I’m not convinced that the frequent use of large amounts of glyphosate based weedkillers is without harm to the environment.
There’s a massive difference in risk. Putting it another way, taking an aspirin for a headache once is very safe but take a high dose 4 times a day for a week or two and you’ll most likely develop stomach problems.
Vitamin C is supposed to help if you have a cold but megadoses will cause an upset stomach. It’s all a matter of quantity.
It’s hard to sort the fact from fiction on the interweb, some sites in the US see dark conspiracies by companies such as Monsanto and cite studies that were suppressed. I think most likely the reputable scientific press found them lacking in rigour.
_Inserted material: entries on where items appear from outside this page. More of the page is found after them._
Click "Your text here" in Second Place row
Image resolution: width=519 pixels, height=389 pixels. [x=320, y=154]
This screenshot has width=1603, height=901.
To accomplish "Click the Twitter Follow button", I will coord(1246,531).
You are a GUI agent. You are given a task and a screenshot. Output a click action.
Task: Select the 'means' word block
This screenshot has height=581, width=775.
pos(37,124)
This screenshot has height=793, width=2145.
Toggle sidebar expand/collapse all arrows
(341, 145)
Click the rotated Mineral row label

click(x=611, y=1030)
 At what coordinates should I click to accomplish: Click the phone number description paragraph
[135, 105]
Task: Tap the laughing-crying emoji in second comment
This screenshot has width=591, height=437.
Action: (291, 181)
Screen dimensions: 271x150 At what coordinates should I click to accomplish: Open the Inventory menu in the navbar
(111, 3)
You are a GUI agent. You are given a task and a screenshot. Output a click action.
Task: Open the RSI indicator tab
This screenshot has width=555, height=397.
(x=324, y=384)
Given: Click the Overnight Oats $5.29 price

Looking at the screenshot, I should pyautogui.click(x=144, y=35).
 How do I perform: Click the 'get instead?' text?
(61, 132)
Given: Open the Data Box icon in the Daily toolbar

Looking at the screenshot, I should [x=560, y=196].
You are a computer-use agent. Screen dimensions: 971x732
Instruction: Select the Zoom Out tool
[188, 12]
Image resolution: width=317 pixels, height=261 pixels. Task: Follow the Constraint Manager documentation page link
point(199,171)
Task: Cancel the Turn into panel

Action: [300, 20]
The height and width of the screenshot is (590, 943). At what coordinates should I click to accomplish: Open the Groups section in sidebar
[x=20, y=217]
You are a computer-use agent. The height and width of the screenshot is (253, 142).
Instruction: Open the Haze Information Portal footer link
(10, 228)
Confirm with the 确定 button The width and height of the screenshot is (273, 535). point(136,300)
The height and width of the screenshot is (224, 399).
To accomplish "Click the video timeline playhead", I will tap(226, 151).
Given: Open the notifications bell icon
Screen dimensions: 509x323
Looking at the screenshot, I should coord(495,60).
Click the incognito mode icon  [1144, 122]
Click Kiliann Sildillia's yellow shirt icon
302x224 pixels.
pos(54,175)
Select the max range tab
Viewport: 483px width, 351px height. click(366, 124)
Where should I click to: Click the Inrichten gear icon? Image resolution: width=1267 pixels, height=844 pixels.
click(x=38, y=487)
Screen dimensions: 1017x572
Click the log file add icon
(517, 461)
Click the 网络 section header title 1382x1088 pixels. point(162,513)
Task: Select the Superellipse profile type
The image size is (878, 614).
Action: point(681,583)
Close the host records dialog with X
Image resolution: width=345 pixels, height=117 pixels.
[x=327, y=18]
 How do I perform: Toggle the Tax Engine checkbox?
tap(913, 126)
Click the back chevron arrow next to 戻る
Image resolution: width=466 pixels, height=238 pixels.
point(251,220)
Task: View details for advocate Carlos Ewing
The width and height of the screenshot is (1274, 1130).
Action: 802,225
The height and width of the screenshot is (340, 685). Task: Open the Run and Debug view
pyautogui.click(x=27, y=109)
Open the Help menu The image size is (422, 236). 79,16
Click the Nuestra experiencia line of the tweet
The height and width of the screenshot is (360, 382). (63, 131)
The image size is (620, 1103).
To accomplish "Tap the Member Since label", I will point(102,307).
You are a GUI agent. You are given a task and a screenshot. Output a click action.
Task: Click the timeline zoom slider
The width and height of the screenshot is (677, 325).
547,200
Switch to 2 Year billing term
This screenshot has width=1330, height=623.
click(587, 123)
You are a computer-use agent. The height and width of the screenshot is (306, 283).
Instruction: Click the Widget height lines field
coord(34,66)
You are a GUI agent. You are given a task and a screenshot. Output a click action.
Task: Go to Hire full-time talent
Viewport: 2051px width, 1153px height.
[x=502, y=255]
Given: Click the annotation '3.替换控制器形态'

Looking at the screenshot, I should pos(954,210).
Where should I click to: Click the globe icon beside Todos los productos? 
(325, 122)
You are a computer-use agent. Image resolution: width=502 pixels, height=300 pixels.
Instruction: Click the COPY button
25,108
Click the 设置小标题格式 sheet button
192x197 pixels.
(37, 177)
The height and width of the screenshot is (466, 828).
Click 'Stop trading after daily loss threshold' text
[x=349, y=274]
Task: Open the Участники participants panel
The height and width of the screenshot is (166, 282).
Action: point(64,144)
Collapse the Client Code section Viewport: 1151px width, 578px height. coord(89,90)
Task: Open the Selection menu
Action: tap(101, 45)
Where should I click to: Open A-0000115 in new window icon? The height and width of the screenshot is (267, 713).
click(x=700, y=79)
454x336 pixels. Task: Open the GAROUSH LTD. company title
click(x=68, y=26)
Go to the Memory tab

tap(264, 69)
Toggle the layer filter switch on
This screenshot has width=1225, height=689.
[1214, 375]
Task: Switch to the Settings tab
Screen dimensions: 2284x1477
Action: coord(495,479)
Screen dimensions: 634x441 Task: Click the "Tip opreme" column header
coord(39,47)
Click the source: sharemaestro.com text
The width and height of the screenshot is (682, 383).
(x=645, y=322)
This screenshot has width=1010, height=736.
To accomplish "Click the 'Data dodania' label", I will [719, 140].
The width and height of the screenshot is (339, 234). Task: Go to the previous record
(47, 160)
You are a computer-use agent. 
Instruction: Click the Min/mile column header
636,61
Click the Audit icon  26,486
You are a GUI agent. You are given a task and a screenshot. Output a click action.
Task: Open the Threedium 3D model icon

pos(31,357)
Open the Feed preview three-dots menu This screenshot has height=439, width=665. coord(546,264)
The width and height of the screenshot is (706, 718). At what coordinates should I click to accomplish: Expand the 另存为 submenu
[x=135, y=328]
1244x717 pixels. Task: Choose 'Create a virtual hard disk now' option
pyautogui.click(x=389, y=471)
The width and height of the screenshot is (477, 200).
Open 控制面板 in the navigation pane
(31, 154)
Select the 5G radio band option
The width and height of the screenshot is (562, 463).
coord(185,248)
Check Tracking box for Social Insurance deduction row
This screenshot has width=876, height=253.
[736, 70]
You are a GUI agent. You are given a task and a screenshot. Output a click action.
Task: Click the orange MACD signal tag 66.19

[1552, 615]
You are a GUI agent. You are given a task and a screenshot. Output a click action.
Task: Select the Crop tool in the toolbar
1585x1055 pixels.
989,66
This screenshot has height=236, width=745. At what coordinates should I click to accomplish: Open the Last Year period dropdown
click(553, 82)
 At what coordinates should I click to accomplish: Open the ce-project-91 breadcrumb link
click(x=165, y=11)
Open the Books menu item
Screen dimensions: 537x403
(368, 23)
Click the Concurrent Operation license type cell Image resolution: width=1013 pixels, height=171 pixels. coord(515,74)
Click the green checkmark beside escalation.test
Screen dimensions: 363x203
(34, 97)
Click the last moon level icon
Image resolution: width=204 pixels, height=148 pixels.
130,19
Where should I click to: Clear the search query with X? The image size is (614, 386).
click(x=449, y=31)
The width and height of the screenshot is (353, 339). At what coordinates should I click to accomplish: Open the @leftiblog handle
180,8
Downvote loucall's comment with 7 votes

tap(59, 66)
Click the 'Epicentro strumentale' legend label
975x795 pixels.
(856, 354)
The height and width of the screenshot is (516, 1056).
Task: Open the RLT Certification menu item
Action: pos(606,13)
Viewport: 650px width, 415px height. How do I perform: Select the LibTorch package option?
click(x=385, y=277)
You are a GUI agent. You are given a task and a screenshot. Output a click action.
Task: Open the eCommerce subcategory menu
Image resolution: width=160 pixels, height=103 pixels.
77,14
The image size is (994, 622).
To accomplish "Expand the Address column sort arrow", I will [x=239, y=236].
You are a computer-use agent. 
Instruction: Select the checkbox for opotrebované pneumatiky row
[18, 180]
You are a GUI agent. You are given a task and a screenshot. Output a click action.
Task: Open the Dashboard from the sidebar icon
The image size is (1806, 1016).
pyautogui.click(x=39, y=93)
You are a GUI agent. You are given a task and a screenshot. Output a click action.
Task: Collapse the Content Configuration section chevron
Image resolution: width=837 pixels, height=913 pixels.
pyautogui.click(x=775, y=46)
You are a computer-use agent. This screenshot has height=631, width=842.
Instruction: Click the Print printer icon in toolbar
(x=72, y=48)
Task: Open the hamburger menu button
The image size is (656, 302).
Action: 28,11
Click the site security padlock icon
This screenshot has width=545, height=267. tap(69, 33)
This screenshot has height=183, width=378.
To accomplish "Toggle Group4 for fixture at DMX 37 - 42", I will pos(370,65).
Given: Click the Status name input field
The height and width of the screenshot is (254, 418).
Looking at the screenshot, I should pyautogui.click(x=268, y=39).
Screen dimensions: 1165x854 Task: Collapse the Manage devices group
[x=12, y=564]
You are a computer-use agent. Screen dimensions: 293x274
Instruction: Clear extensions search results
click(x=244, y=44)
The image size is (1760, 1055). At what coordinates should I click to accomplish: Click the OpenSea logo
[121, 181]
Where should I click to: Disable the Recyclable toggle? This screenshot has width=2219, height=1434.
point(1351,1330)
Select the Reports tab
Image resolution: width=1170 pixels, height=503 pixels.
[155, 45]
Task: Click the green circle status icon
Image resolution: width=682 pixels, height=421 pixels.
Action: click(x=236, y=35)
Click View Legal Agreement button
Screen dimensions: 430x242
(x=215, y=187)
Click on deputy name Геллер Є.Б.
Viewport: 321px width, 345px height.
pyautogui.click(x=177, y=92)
And, of course, companies like Monsanto have much to gain by being economical with the truth, should they be so minded.
In the end I think it’s important to remember that glyphosate is approved by DEFRA and their equivalent organisations like the US EPA abroad. However, Friends of the Earth have produced a report critical of the testing and approval process.
Sometimes you just have to take a view as to risk versus reward.
I know I could use sheets of black polythene to kill off the grass but it takes longer and with the wind here the plastic is most likely to end up as bits flying around the fields. Not to mention that plastic is made from oil and is pretty ugly. I don’t think it’s the ideal solution for me.